Euro 2000 evaluation study
The European footballchampionships 2000 held in Belgium and the Netherlands were characterised by an unprecedented level of international police cooperation. A year before the start of the tournament, the project Police Expertise Euro 2000 was set up to record experiences gained and lessons learnt. The project focused on preparations, the international police cooperation effort, information management, the cooperation between police and stewards and police deployment and demeanor.
In "Policing Euro 2000: international police cooperation, information management and police deployment", Otto Adang and Christine Cuvelier report the results of the project. Download the book here (pdf, 572 kB)
The research and evaluation project was unique in several ways:
-the evaluation had been carefully planned beforehand and was based on data gathered explicitly for the purpose
of evaluating;
-the data were gathered in a systematic and stuctured way with a maximum of objectivity;
-the project was aimed fully at learning for the future, and not at accountability;
-the project had a European perspective and input from police officers from other European countries involved in
Euro 2000 was explicitly sought.
"Policing Euro 2000" is the well written and highly accessible result of this innovative attempt to give police forces and police authorities involved in the organisation of large-scale international events with public order implications acces to valuable experiences.
Otto M.J. Adang. "Friendly but firm: the maintenance of public order." Paper prepared for delivery at the 2001 Annual Meeting of the American Political Science Association, San Francisco, August 30-September 2, 2001.
Keywords: police, collective violence, Euro 2000, riot, football violence
Abstract:
In international police practice, differences in the maintenance of law and order occur between police services as to their intervention methods: the approach is sometimes more preventive and proactive, on other occasions more repressive and reactive. At present, there is insufficient systematic knowledge available as regards the effects of these different approaches on the risk of occurrence and escalation of violent incidents. In 2000, the European footballchampionships were held in the Netherlands and Belgium. On the basis of results of previous systematic observational research on riots by the author (using a methodology originally developed to observe chimpanzees in the Arnhem Zoo chimpanzee colony) and on practical experiences, police authorities developed a "Police behavioural impact Euro 2000" to bring about an equal influence on the behaviour of visitors. The behavioural impact stressed that the primary approach should be preventive and proactive.
In fact, the impact was not consistently adhered to and two policing styles could be discerned, labelled "high profile public order policing" and "low profile public order policing". A clear difference existed between the two policing styles. The difference was clear both from systematic observations carried out in each of eight host cities and from the qualitative observations of foreign police officers. Characteristic of the "low profile" approach was the presence of a substantial, but limited number of police officers in daily uniform, patrolling in pairs or small groups, interacting with fans. These interactions were friendly, but transgressions by fans were responded to quickly. In the low impact approach, police deployment seemed to be based more on intelligence and on information provided by spotters' teams. For the "high profile" approach on average three times as many officers were visible in the streets. These officers were more often dressed in riot gear and accompanied by their riot vehicles; they formed larger groups, which made it less easy to approach them.

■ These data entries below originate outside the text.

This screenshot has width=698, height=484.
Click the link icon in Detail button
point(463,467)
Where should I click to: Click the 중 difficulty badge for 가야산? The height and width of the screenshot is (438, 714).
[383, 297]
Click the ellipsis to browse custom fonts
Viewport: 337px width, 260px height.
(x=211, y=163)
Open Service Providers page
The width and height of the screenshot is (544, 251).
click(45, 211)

The large numbers of police present in the "high profile" cities did not correlate with a smaller number of incidents in those cities. In fact, there was no significant difference in the number of incidents in "high profile" and "low profile" cities (8% of the samples versus 7% of the samples, Chi-square test). One would expect more incidents around "increased risk" matches, but in fact, incidents were most frequent in "high profile" cities on days without increased risk! A closer inspection of the data revealed that this figure could be attributed to incidents in just one of the three "high profile" cities. Qualitative observations suggest that in this city (as opposed to others) collective police action in the form of stopping fans or removing them was frequently taken prior to (rather than as a response to) incidents.
Based on the results of this study, the "low profile", friendly but firm approach can be considered good practice. It is possible to maintain public order effectively (and efficiently, considering the fact that less officers were needed) in this way while at the same time contributing to the festive nature of an event. The "low profile" approach is not a laissez-faire approach: it involves officers actively responding at an early stage to relatively minor infractions of the preset tolerance limits. There were no differences in the "strictness" with which officers acted in high and low profile cities. The findings indicate that an approach that de-emphasises ingroup- outgroup differentiation can be effective in preventing incidents of collective aggression.